I’m in crisis. I hadn’t realized it completely until the specialist pointed it out this morning. I was telling her how I felt inside; how horrible these last weeks have been. How much I’ve been suffering and crying and reliving my past through these fantasies, role playing and such. She of course told me to try to abstain from all the triggers. Which I had done successfully last week for a bit.
But she’s right. I’m in the thick of it and it’s not been a fun or easy time of it. I want to say it’s easier to relive the events than live them at the moment but I’m not even that sure really. It’s like PTSD, trauma and sexuality all congrue into this pot of intensity that is overwhelming and yet hits all these familiar spaces.
It’s time I tackled this head on. It’s not going to go away or fix itself. For now that means no more porn, no more Brad and a lot more therapy and getting in touch with my inner child. I need to sort myself out again. I need to pull myself out of this abyss of despair and pain I feel engulfed in. It doesn’t help that I pray for these girls in these porn videos. I am adding to the supply and demand effect just by looking at it, even if I want to believe they are at least 18. It doesn’t matter that I see myself in their position, that I put myself into their role as the victim. None of this matters when it sets off this self-hatred that has started to consume me.
It wasn’t my fault…. the past …..but what I do now is. Isn’t it? And I have to be able to live with myself. I have people that depend on me. I need to have inner peace and for this I have to find more strength than I ever thought I would need to get past this place I now find myself in this life. And it doesn’t matter how many people tell you “you aren’t a monster” because if you feel that way inside……… then that is your reality.

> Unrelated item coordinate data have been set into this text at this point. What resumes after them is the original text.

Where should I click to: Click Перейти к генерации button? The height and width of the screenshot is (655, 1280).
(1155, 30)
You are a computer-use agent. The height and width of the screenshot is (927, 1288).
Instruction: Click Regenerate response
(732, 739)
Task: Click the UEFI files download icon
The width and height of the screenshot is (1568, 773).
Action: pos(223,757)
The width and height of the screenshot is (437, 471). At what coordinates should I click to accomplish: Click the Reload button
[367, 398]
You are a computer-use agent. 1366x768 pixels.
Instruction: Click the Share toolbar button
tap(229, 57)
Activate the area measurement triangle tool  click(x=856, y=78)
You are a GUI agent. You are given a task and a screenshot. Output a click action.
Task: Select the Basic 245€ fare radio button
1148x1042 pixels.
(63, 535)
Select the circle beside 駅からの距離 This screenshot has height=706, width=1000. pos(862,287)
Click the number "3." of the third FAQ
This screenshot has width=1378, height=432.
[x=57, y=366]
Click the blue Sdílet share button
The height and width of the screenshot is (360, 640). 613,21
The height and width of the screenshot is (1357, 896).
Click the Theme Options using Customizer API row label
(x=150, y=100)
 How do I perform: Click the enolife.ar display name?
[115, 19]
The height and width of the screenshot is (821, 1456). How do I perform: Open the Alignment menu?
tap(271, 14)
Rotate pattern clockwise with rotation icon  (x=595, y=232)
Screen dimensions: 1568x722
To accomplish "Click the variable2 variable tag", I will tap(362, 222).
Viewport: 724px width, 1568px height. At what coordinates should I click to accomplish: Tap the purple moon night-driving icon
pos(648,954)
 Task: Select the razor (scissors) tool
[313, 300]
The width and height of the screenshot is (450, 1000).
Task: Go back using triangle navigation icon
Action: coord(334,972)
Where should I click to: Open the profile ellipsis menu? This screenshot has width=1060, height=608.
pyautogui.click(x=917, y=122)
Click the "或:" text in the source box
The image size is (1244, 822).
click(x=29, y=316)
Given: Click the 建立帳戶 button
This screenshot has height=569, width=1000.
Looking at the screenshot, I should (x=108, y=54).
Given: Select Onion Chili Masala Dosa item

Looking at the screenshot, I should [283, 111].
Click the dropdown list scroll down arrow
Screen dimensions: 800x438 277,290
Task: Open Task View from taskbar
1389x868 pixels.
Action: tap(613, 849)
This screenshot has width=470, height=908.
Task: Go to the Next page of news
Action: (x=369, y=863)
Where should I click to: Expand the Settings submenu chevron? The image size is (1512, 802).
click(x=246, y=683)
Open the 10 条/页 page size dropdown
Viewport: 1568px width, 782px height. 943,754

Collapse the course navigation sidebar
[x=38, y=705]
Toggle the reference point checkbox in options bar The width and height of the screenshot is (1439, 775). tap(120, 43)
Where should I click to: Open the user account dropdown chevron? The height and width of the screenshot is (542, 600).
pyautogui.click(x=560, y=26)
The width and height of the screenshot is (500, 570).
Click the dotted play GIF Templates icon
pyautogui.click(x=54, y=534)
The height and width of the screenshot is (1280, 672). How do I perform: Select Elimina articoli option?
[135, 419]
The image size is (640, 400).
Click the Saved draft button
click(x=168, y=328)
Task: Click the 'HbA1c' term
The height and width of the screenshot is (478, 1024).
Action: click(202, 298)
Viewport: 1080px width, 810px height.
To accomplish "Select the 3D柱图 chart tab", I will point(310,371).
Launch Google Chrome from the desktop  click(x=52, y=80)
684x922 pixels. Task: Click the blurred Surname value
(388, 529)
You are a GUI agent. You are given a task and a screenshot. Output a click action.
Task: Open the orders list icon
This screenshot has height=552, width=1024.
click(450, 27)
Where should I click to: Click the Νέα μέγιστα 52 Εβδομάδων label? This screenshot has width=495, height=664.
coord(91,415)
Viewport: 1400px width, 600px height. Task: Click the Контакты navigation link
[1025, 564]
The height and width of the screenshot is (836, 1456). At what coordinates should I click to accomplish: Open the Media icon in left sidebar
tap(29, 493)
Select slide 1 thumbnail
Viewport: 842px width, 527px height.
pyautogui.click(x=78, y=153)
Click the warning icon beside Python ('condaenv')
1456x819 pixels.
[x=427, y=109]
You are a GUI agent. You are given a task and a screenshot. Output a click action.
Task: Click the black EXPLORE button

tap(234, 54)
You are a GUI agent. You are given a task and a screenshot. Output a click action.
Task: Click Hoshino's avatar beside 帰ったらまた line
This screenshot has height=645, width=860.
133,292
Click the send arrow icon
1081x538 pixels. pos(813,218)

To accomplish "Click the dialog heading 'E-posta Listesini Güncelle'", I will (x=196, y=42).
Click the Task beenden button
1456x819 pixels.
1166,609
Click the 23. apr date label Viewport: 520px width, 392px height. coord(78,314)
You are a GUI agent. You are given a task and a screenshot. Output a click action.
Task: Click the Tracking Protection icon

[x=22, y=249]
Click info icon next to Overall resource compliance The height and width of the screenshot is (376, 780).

So…. I need to change my reality, the dialogue inside my head, the things that I have been doing with myself. I need to work very hard now at fixing this so very heavily damaged little girl inside. Maybe this all came out now for a reason. Maybe now was the time for me to see this and heal it. Maybe… maybe… who knows. All I know is that this feels like the hardest journey I will ever have to make in my life and I’m so scared and so worried……….. because it feels like all this work I’ve done for all these years has been futile. Now I face my greatest foe yet; myself… my own demons …head on.
All I can do is pray and cry and hope everything will be ok. Because right now it doesn’t quite feel ok. It all just feels so very broken.